* INPUT RECORDS:
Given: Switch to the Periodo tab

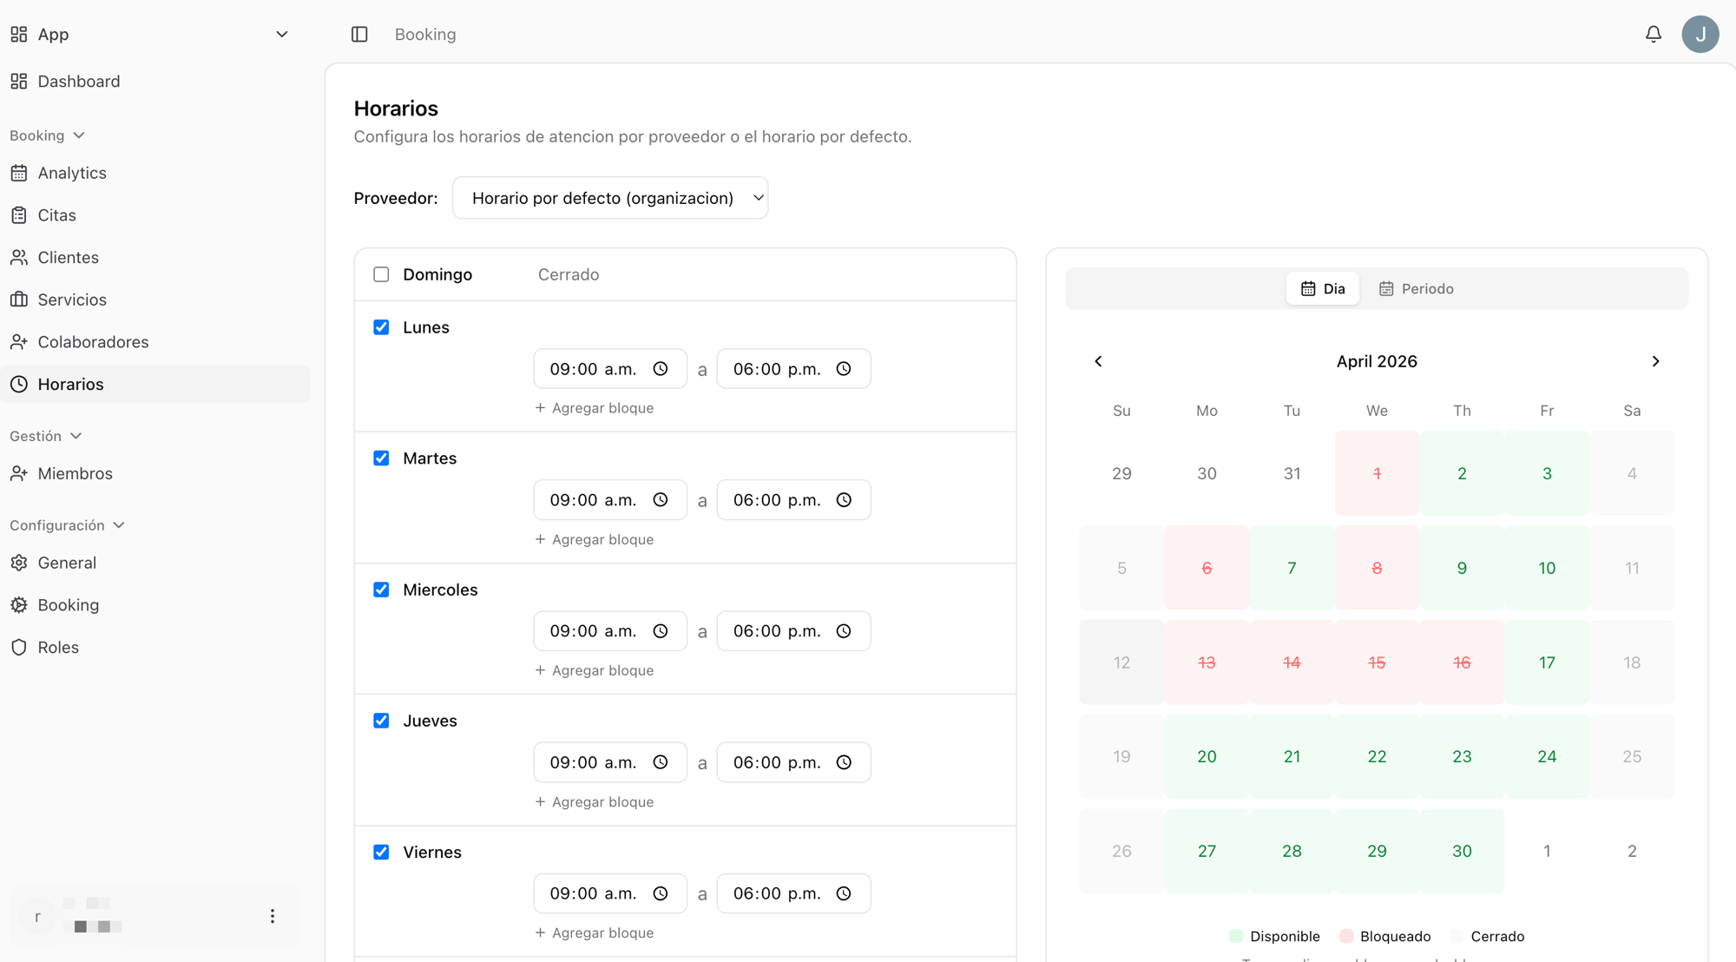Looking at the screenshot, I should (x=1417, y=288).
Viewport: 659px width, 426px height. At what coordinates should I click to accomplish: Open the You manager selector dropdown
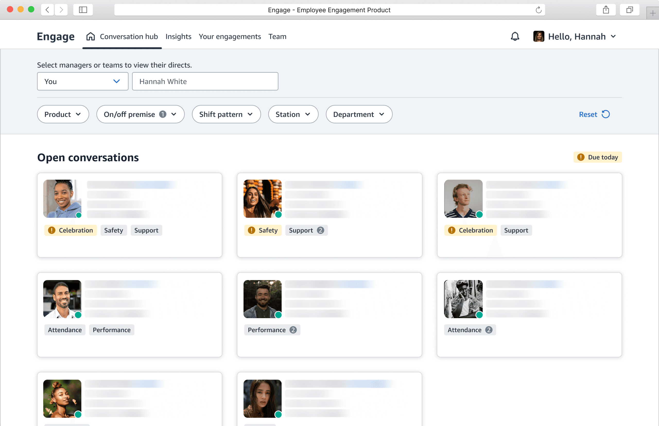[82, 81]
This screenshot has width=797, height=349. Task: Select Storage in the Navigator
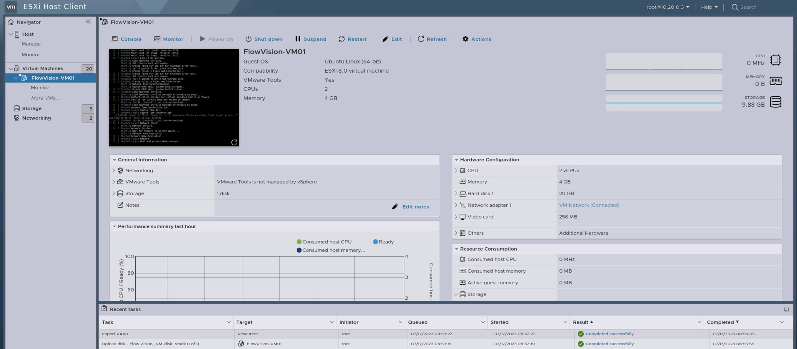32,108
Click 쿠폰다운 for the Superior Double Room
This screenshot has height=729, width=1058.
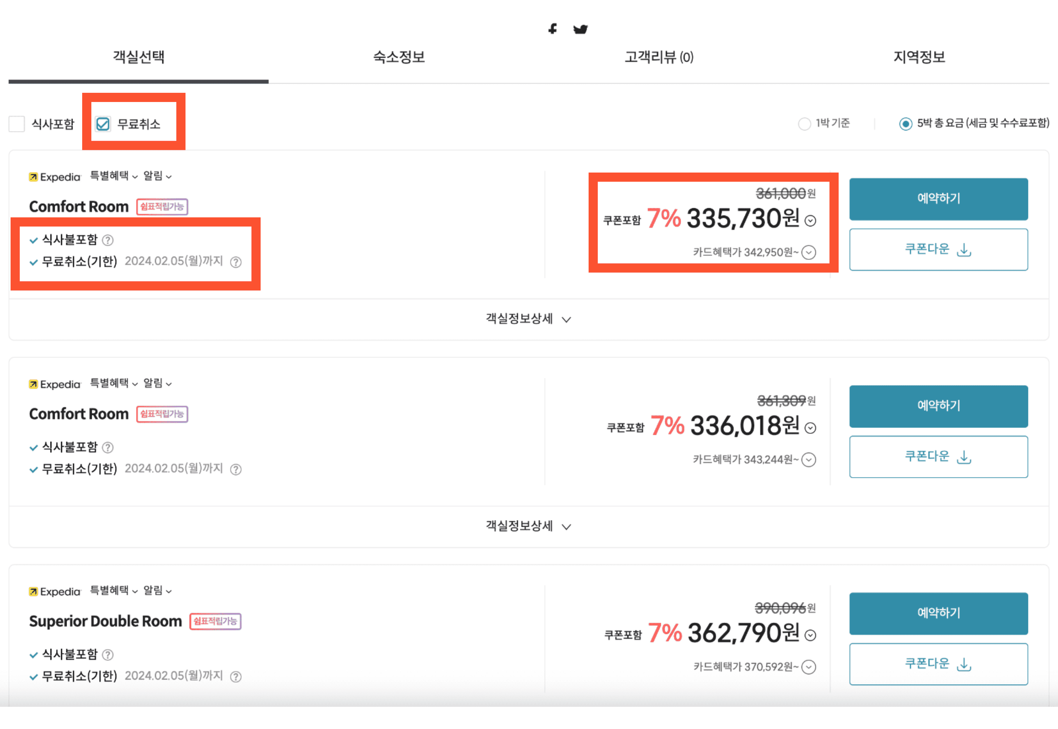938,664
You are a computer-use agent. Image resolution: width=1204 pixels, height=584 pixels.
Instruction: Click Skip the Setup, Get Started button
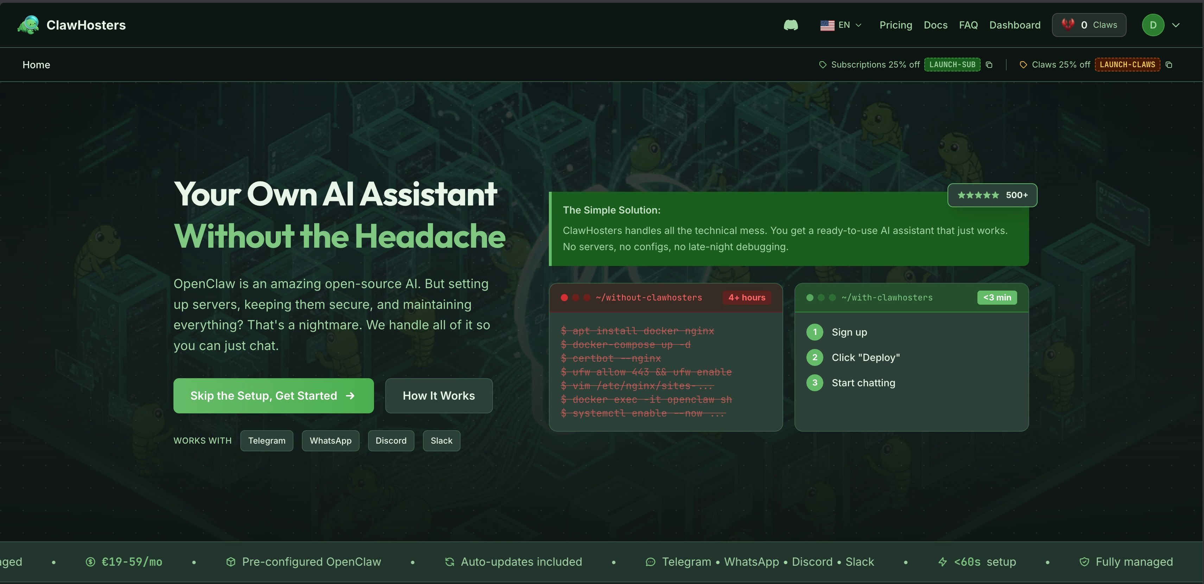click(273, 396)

* WHAT IS BEING ASKED:
Output exactly the lines from the line containing "This screenshot has height=729, width=1058." through the last line of the records, both included, and leave out every picture.

* RESULT FOR THIS TASK:
This screenshot has height=729, width=1058.
938,664
You are a computer-use agent. Image resolution: width=1204 pixels, height=584 pixels.
Instruction: Click Skip the Setup, Get Started button
click(273, 396)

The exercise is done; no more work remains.